Anche il comparto zootecnico da carne veneto ha subito gli effetti del Covid 19 seppure in maniera diversa a seconda della filiera produttiva. In forte diminuzione le macellazioni di bovini del -15%, soprattutto dei vitelli a carne bianca che hanno un importante sbocco nella ristorazione nonostante il sostegno della domanda domestica (+4,5% in volume).

In crisi il comparto suinicolo regionale – spiega Coldiretti – i costi alla produzione si aggirano su 1,40 euro al chilo, mentre i capi sono pagati 30 centesimi in meno e il prezzo sostenuto dal consumatore al supermercato triplica. Un comparto vulnerabile anche per l’ingresso della produzione estera ancora poco regolamentata.

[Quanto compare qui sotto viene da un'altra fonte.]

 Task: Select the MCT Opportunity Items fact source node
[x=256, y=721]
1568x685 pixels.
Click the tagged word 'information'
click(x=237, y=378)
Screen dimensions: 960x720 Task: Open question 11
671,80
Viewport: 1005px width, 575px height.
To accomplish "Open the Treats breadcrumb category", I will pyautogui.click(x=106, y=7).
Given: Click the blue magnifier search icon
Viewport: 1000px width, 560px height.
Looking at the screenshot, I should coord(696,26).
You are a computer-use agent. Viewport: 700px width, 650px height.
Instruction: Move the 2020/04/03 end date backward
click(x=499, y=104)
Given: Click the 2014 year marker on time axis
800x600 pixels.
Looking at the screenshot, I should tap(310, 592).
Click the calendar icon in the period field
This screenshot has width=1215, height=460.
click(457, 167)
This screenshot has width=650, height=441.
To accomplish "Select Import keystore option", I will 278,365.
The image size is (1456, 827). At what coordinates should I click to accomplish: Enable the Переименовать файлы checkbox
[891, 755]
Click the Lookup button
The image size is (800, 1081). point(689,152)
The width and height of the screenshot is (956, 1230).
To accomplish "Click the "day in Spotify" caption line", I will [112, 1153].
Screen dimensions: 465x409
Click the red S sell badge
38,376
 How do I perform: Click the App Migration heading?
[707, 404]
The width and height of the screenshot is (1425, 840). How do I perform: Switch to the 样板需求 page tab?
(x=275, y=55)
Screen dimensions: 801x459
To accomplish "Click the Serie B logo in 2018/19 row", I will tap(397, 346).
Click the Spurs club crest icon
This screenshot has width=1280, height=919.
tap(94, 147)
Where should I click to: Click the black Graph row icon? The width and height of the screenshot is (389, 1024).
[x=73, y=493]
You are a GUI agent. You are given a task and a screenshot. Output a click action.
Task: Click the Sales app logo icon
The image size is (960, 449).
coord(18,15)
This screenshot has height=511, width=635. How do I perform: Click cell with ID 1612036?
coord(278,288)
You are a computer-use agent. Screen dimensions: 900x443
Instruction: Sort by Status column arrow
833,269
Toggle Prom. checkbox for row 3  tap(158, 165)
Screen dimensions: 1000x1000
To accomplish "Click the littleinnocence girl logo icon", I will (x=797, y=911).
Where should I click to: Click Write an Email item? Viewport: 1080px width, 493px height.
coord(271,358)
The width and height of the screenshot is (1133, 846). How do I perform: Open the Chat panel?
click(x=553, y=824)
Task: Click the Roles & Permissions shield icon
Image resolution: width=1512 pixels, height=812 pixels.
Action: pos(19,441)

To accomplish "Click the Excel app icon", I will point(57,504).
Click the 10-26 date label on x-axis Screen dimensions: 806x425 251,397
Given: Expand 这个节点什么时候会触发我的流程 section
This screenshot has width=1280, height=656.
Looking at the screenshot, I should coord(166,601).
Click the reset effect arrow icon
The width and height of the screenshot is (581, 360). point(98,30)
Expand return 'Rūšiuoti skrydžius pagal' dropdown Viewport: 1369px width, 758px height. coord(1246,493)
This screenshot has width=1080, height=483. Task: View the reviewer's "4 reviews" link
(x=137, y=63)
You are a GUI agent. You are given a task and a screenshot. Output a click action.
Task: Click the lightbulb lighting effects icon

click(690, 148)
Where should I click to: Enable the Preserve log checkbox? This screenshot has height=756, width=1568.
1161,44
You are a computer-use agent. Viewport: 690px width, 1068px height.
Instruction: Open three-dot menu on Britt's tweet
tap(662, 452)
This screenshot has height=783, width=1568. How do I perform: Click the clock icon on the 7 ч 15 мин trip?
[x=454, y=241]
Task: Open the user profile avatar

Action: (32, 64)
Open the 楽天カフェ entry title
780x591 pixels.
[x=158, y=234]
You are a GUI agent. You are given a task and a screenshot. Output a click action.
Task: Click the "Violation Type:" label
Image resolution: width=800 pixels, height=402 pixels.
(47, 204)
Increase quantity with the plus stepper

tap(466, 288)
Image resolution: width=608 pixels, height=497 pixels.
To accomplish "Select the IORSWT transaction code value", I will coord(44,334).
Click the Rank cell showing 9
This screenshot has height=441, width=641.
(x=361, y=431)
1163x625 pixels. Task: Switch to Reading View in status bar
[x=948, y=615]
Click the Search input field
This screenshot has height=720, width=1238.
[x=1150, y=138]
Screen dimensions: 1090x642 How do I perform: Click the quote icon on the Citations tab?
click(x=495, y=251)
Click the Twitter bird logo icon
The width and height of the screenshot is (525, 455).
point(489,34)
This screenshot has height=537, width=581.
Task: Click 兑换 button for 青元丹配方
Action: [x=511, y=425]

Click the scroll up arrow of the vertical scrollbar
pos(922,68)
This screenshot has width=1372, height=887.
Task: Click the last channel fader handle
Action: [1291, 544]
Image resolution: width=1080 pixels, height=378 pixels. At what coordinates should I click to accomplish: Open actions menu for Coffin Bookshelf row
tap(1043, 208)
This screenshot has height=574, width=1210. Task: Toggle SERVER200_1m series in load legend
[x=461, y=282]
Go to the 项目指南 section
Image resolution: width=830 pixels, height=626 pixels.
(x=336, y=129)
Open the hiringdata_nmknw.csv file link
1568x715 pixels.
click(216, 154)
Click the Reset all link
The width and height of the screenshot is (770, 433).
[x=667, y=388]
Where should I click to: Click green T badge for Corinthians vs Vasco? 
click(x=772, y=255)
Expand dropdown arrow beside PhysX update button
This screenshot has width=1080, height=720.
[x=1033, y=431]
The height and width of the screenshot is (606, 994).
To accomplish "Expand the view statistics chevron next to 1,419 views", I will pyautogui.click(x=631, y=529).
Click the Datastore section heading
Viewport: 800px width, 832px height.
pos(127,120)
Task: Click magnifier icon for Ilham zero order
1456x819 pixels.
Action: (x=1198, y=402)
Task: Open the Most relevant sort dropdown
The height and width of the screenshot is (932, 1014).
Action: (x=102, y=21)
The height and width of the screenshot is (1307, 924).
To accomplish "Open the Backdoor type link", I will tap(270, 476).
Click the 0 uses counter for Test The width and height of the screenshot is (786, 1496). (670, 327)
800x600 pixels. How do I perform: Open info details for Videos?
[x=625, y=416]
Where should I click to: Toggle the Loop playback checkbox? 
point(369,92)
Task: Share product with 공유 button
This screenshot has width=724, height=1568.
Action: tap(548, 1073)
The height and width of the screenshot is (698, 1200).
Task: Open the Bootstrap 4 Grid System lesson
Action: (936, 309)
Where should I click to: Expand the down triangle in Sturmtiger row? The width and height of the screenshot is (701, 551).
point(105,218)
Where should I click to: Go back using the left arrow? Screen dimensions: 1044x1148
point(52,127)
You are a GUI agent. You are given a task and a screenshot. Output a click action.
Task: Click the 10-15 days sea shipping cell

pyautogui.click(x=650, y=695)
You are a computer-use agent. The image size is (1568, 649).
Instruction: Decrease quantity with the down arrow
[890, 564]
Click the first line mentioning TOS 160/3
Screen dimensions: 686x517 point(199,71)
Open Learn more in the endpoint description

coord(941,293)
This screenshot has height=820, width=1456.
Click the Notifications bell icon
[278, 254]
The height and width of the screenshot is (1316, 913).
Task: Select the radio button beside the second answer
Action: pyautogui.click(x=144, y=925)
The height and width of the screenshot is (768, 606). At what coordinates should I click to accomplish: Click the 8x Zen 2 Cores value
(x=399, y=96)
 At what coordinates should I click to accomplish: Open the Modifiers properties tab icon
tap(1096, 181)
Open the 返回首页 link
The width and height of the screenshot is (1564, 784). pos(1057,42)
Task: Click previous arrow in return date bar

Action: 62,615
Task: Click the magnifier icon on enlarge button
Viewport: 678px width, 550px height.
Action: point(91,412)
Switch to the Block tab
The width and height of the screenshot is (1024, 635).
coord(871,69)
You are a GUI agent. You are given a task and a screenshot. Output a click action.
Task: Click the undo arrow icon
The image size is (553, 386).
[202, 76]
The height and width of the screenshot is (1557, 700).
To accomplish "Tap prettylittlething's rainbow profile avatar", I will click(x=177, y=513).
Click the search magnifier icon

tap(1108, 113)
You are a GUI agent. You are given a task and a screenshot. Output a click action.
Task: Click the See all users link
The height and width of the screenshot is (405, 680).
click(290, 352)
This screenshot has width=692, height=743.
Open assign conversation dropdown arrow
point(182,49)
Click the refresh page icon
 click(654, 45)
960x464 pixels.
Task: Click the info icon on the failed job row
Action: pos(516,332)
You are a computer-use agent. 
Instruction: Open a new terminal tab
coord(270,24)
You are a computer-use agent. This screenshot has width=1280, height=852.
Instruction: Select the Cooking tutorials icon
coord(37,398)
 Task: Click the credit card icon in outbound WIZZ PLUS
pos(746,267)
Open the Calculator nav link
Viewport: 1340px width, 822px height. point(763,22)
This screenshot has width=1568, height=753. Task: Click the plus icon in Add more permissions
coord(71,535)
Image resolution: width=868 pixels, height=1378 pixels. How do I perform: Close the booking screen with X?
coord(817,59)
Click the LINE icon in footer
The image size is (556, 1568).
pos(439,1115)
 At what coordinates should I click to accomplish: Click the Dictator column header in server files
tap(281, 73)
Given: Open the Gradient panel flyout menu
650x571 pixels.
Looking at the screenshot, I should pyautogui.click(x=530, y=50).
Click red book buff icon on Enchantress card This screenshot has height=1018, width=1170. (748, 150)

Alla difficile situazione si aggiunge la piaga  delle pratiche sleali con molte segnalazioni da Nord a Sud d’Italia dove il latte viene sottopagato agli agricoltori in un momento in cui invece è fondamentale difendere la sovranità alimentare del Paese con l’emergenza sanitaria che ostacola gli scambi e favorisce speculazioni, come dimostra l’avvio da parte dell’Autorità Garante della Concorrenza e del Mercato di quattordici istruttorie nei confronti di altrettanti caseifici acquirenti di latte crudo vaccino ed ovi-caprino.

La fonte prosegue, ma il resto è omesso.